**ENTRIES PROVIDED:**
►
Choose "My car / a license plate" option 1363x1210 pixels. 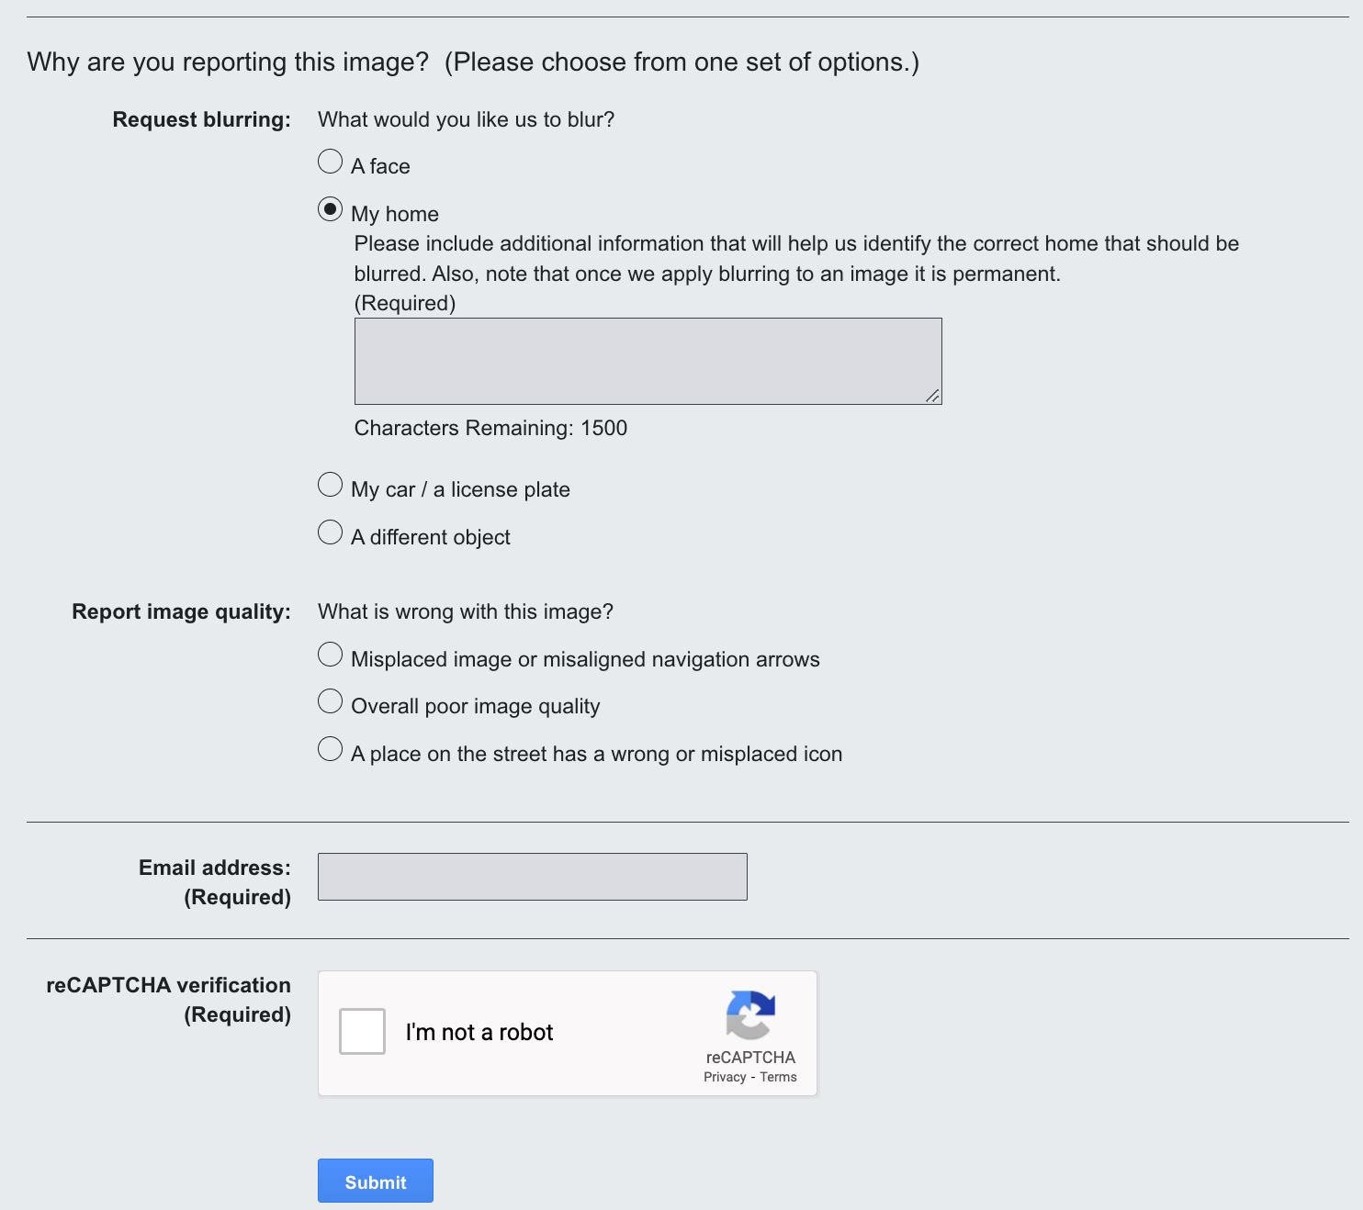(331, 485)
◄
►
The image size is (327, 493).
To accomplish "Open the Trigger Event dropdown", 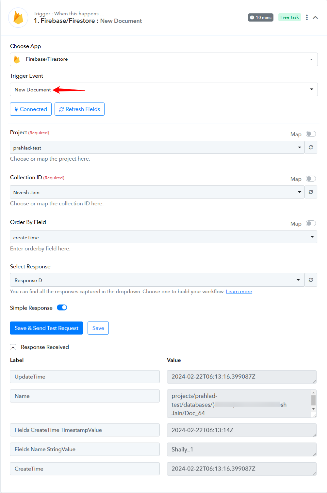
◄
►
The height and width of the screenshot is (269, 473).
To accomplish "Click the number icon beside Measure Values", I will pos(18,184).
◄
**EXERCISE PROMPT:** When you reach the line that has "The image size is (327, 493)." in the data above, start repeating lines exactly, and stop after the line that has "the Trigger Event"; pictures stay out.

**RESULT OF THE TASK:**
The image size is (327, 493).
To accomplish "Open the Trigger Event dropdown", 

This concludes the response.